**Testo riportato:**
La vita cristiana deve rendere visibile il volto di Cristo attraverso l’annuncio e l’esercizio della carità in questo mondo, che deve essere avvolto di tenerezza, compassione e misericordia. La consapevolezza di dover rendere visibile il volto di Cristo, fa maturare alla Chiesa la vocazione a vivere nella povertà; tra la Chiesa e la povertà esiste una relazione intrinseca: come Cristo si è fatto povero per arricchire l’umanità, così la Chiesa deve essere povera per far risplendere la ricchezza del Vangelo. La Chiesa è chiamata a testimoniare il Vangelo della misericordia agli uomini del nostro tempo, lasciando trasparire il volto di Cristo povero”.

Da ciò deriva un approccio ‘di vita’ per una pastorale nuova: “La pastorale, quindi, è la via ecclesiale che accompagna l’uomo ad incontrare Gesù Cristo, “Parola di vita”, misericordia fatta carne; una pastorale che coltiva la familiarità con la Parola di Dio, non per dimostrare Dio, bensì, per mostrare Dio.

Il fine ultimo della pastorale è mettere in comunione l’uomo storico, nella complessità della sua vita, con la Parola fatta carne e far maturare vincoli di fraternità tra gli uomini. Una idea di pastorale che è preoccupata di creare unità dentro la vita dell’uomo, attorno alla parola di vita che è Gesù Cristo.

L’azione pastorale, che inizia e sostiene alla vita cristiana, è impegno di tutta la comunità, non come realtà astratta a cui, in qualche modo, fare riferimento, ma, come luogo storico dove l’iniziazione avviene.

Questo richiede, da una parte, l’esigenza di una lettura coraggiosa dell’esistente ecclesiale e la capacità di attuare una vera verifica, cosa a cui non siamo abituati e su cui molto facilmente sorvoliamo; dall’altra, un ripensamento della nostra capacità, metodologica e linguistica, di annunciare il Vangelo per restare fedeli al mandato che abbiamo ricevuto; tutte le metodologie che vengono messe in atto devono essere non solo appropriate, ma anche inculturate e rispettose della fragilità dell’uomo”.

Quindi la Chiesa è un luogo di ‘connessione’: “Una Chiesa che si concepisce, quindi, come luogo di ‘connessione’ significativa tra le persone e con Dio, che offre una base per costruire rapporti veramente umani, aperti al trascendente, senza la pretesa di fare sempre discorsi completi e definitivi.

Dentro una società qualificata come ‘liquida e frammentata’, la Chiesa ha la consapevolezza di poter offrire, senza pretese e senza guerre, una ‘roccia’ su cui costruire la propria vita e le proprie relazioni con tutti gli altri uomini. Parafrasando una immagine biblica, la Chiesa ha la vocazione a spargere semi in tutti i luoghi e in tutti gli spazi possibili, non preoccupandosi né di quello che si perde, perché sa che il ‘seme’ ha una forza capace di produrre frutto al di là di ogni aspettativa e dove meno te lo aspetti; né di vedere i frutti maturi, perché sa che questi appartengono a Dio e sono per i tempi futuri”.

**Dati:**
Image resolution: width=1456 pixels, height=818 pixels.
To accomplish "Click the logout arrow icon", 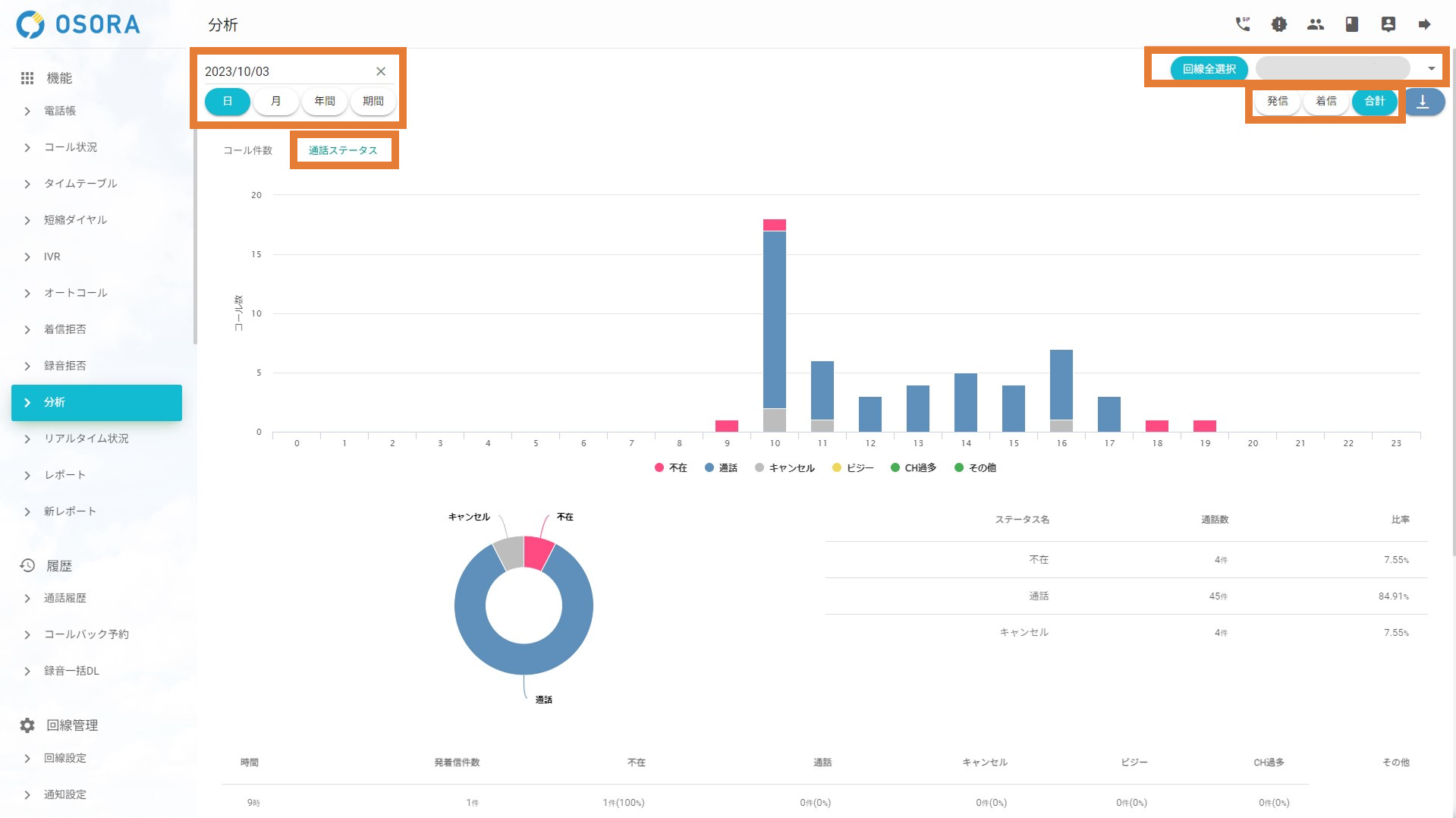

**Il compito:**
Ricopia il passo del testo sulla Chiesa e la pastorale che inizia con "Questo richiede, da" e termina con "completi e definitivi.". Basati unicamente sul testo.

**La risposta:**
Questo richiede, da una parte, l’esigenza di una lettura coraggiosa dell’esistente ecclesiale e la capacità di attuare una vera verifica, cosa a cui non siamo abituati e su cui molto facilmente sorvoliamo; dall’altra, un ripensamento della nostra capacità, metodologica e linguistica, di annunciare il Vangelo per restare fedeli al mandato che abbiamo ricevuto; tutte le metodologie che vengono messe in atto devono essere non solo appropriate, ma anche inculturate e rispettose della fragilità dell’uomo”.

Quindi la Chiesa è un luogo di ‘connessione’: “Una Chiesa che si concepisce, quindi, come luogo di ‘connessione’ significativa tra le persone e con Dio, che offre una base per costruire rapporti veramente umani, aperti al trascendente, senza la pretesa di fare sempre discorsi completi e definitivi.